[[ EXERCISE MATERIAL open ]]

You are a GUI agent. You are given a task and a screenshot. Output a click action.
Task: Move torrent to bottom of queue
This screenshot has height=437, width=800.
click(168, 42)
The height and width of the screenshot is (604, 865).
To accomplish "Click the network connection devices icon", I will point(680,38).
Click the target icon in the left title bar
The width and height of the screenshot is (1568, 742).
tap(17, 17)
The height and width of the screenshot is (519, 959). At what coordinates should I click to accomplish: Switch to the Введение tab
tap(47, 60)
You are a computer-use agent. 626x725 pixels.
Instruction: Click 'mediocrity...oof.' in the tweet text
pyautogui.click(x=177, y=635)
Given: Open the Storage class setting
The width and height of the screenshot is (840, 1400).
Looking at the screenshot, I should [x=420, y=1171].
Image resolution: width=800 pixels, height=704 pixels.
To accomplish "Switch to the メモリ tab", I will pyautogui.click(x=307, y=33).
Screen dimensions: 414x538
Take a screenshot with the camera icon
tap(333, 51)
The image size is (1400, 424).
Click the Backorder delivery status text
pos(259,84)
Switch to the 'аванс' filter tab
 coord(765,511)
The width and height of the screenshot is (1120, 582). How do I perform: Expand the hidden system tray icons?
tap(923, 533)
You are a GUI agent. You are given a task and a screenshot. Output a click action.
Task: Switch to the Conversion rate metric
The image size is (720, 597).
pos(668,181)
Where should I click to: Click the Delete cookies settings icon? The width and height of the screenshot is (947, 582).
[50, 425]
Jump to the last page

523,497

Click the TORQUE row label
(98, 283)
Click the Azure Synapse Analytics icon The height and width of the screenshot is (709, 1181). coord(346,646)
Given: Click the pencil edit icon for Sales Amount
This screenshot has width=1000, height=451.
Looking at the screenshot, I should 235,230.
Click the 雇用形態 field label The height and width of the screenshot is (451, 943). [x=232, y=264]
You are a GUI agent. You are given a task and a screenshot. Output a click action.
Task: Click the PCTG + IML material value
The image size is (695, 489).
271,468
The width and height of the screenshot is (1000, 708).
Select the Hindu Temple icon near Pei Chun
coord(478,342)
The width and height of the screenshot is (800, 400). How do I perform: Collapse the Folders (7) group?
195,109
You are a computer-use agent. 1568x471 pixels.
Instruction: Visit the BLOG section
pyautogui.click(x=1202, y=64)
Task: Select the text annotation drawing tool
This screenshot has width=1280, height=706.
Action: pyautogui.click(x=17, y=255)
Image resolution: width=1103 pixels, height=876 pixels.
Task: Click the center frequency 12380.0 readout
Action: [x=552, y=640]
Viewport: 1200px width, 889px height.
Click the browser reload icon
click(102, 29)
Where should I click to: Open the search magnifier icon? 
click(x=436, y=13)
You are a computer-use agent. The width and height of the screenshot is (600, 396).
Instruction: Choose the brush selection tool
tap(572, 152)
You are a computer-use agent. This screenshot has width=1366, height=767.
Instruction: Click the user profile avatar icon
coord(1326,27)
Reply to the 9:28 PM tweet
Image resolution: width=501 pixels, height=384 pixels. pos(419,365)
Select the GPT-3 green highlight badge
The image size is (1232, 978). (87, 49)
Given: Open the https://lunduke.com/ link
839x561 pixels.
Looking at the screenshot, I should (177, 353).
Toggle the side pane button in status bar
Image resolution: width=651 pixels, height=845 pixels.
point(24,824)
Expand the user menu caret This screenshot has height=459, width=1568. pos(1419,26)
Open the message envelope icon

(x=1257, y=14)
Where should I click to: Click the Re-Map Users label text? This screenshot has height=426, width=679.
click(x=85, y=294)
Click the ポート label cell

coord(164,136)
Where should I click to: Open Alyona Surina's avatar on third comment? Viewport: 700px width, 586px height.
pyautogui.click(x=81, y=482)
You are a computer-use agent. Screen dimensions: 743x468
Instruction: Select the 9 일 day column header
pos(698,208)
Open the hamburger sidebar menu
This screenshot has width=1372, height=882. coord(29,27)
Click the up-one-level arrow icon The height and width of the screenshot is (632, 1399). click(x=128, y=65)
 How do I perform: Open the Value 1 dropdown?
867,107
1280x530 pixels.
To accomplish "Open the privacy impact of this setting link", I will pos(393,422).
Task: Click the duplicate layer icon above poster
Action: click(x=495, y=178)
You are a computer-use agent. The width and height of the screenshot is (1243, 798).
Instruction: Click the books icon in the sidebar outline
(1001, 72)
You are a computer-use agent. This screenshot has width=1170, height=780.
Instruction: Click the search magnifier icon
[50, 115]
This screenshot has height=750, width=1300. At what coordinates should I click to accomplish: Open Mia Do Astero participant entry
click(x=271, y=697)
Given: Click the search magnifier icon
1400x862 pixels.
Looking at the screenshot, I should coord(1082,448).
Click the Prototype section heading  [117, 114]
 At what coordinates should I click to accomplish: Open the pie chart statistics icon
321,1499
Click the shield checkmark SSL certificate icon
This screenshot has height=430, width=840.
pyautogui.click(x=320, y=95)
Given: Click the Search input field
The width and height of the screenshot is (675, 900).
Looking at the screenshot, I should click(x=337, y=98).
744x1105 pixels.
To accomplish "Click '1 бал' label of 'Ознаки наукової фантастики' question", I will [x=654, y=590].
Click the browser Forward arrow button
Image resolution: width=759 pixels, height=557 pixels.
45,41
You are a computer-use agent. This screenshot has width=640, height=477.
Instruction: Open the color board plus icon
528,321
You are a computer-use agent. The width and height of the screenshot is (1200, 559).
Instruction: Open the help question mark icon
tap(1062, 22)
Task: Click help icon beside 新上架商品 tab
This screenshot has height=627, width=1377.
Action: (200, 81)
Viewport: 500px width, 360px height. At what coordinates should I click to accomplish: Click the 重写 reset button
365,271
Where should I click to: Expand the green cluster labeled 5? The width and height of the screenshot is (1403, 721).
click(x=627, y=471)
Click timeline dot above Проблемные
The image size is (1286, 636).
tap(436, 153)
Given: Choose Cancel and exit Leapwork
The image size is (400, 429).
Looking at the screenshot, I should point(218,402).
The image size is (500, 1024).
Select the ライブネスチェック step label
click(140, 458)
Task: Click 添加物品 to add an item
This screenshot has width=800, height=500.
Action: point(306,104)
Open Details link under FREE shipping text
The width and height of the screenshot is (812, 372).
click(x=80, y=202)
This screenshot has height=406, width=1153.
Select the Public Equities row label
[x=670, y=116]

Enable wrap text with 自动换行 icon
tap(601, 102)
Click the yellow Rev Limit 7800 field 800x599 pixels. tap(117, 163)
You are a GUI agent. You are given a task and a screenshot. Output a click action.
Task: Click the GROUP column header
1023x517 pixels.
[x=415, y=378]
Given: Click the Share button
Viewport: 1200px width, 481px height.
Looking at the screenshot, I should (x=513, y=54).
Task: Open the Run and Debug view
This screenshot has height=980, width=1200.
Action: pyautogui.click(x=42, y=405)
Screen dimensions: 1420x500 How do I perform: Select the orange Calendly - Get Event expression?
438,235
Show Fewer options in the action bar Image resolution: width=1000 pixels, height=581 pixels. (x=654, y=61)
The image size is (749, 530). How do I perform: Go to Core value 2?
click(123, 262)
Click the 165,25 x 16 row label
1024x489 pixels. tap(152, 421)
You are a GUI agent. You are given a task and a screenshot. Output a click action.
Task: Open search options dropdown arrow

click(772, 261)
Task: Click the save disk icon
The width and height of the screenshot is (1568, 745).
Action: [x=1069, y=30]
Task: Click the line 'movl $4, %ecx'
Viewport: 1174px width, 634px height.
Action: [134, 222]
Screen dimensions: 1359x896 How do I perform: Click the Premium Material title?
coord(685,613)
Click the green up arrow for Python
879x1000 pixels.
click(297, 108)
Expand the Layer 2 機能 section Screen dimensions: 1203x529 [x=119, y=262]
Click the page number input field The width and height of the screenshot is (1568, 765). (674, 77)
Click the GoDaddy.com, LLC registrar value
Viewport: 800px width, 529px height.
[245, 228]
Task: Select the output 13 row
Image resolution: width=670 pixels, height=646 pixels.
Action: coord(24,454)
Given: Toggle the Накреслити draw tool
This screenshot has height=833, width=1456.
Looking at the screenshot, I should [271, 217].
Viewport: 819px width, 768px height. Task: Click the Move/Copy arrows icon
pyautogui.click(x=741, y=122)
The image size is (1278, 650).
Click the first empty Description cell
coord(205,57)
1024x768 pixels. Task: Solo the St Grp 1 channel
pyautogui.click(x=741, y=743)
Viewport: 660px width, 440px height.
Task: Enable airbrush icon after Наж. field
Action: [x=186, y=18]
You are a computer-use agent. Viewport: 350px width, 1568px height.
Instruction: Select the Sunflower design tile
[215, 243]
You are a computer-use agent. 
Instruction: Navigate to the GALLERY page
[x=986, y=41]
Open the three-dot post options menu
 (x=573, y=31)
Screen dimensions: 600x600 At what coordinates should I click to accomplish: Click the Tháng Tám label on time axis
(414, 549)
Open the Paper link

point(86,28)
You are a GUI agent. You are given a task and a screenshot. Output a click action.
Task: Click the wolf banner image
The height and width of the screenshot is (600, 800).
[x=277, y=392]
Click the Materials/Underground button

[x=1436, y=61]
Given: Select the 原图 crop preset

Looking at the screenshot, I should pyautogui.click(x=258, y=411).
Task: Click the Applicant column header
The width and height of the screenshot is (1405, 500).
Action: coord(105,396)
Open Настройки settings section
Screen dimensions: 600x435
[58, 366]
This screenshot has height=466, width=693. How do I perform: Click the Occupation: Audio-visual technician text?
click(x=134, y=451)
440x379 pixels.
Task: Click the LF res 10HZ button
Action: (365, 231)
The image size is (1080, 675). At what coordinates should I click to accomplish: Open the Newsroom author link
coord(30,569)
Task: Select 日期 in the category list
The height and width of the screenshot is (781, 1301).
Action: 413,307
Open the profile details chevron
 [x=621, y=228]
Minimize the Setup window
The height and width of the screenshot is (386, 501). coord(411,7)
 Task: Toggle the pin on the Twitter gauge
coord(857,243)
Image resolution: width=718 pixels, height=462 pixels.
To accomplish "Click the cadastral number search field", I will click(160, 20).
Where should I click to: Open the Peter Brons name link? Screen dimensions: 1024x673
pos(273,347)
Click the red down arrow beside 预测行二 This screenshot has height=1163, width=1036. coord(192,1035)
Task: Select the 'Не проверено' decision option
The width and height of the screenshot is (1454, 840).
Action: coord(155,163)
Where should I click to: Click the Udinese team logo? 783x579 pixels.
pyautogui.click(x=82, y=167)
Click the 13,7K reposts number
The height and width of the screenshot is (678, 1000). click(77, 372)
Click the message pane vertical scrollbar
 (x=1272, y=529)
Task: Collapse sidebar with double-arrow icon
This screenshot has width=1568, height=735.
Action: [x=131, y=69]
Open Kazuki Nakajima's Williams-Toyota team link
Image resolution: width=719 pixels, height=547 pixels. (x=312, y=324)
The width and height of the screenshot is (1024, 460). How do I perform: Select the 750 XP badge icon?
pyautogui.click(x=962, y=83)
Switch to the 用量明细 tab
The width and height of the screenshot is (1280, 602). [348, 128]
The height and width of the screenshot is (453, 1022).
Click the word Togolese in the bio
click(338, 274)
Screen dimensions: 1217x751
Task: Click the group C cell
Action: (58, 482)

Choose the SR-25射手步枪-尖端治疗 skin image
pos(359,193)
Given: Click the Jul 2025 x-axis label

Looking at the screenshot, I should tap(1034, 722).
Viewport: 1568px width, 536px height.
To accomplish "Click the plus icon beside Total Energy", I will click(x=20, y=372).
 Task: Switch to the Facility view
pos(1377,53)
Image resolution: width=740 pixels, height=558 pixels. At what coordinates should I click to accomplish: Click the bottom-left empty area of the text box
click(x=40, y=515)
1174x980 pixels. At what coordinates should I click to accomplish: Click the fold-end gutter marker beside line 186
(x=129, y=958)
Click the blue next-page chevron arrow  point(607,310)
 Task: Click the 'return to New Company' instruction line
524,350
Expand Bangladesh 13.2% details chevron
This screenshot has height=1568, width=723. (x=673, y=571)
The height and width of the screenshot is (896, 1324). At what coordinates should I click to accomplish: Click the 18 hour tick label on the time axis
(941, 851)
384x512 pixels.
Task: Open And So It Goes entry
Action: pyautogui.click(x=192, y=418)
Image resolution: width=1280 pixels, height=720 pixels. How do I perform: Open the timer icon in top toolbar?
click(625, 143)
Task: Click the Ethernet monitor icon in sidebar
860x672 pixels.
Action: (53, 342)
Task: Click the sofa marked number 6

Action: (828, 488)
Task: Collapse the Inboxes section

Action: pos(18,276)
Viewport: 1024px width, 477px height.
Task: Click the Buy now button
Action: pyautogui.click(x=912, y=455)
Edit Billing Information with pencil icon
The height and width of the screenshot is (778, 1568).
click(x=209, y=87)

[[ EXERCISE MATERIAL closed ]]

* _EXERCISE DESCRIPTION_: When a line among the entries above contains "computer", copy it.

* _OUTPUT OF THE EXERCISE_:
You are a computer-use agent. 626x725 pixels.
You are a computer-use agent. 1568x471 pixels.
You are a computer-use agent. The width and height of the screenshot is (600, 396).
You are a computer-use agent. This screenshot has width=1366, height=767.
You are a computer-use agent. Screen dimensions: 743x468
You are a computer-use agent. The width and height of the screenshot is (1243, 798).
You are a computer-use agent. This screenshot has width=1170, height=780.
You are a computer-use agent. This screenshot has width=640, height=477.
You are a computer-use agent. The width and height of the screenshot is (1200, 559).
You are a computer-use agent. Viewport: 350px width, 1568px height.
You are a computer-use agent. 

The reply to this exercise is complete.